I flinch at the casual way he talks about executing someone, but that's not the point. "Jasper, I can take care?—"
"No." This time he raises his voice loud enough that a few heads turn, but he doesn't seem to care. "Listen. Walter Wolfe is a paranoid bastard. If he catches you?—"
"He won't." I have to believe we can succeed at this, though I wish I'd paid more attention in Mother's Superhero 101 lessons about how to get in and out of places unnoticed.
Jasper won't be persuaded, though. His grip on my hand tightens as he tries to convey how serious he is about this. "He'll hurt you because that's what he does. He'll want to know what you know, and who else knows it too, and he won't stop until he gets answers. He'll go after your family. Ezekiel. Maybe Clarissa. Trust me. I know. I've?—"
My throat goes dry as his warning cuts out and his face goes pale. There's real fear in his expression—and shame.
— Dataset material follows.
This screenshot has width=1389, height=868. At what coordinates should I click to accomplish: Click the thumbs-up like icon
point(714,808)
"Because you've hurt people?" I ask.
He shakes his head violently. "No. Never. But I've seen... after. I've helped... get rid of the evidence. Morgan. It can't be you. Even if you come back after. I couldn't?—"
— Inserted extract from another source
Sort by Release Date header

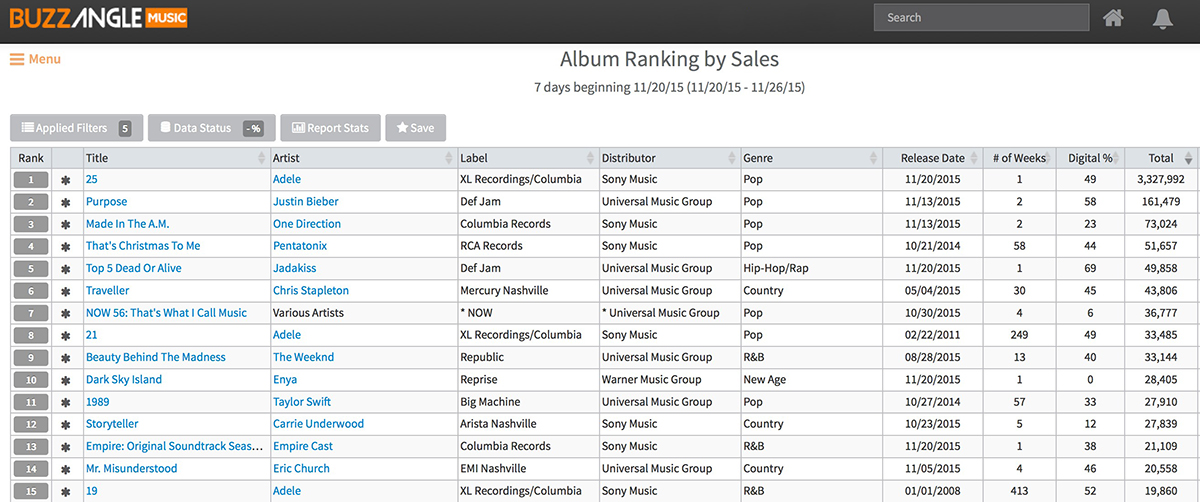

I pull my hand from his, shoving away from the table, because I don't want to hear what he has to say. I don't want to hear that he cares what happens to me, not in the same breath that he says he's helped it happen to others... or at least hasn't interfered.
"Look, you don't have to get your hands any dirtier than they already are," I say. "I can go in myself. If it means finding out if he's the one trapping us here, I have to know. But you don't have to go. Take the night off or whatever. Go... hang out with your hench friends."
I pack up the laptop bag, checking the inside pocket for the EpiPen I no longer need, grab my coat, and head to the door.
No bus to avoid. It's later now, and the street is quieter. The crosswalk signal is green, so I march straight to my car, throw my stuff in the trunk, and get in.
The passenger-side door swings open as I press the ignition, and Jasper slides wordlessly into the seat next to me.
"I'm not changing my mind on this," I say.
"I know." He's staring out the window, and even if he sounds resolved, he's clearly not happy about the situation.
"So if you're here, you're coming to Wolfe Tech with me."
He takes in a big breath and holds it. "I am," he says on the exhale.
"And you don't get to sit in the parking lot like I've run in for a pint of milk and will be right back."
He laughs softly, but his expression is bleak. "I'll be there with you the whole way."
Jasper's obvious nervousness is making me jumpy when I have zero room to second-guess myself. I say, "And if this is part of some scheme to double-cross me and?—"
"Morgan." He's gripping his hands between his knees, and the pop of his knuckles is audible. "Would you please put the car in gear before I change my mind?"
I wait a second longer, but when his next lecture on putting myself in harm's way doesn't come, I reverse out of the parking spot and head out onto the street.
Time for a little breaking and entering. Not exactly model superhero behaviour, but I never was much of a superhero. Mother always said there was no room for nuance between good and evil, but the longer Jasper and I are stuck together, the more I wonder if that's really true. The normal rules don't apply when you're stuck in a time loop. What's the worst that could happen?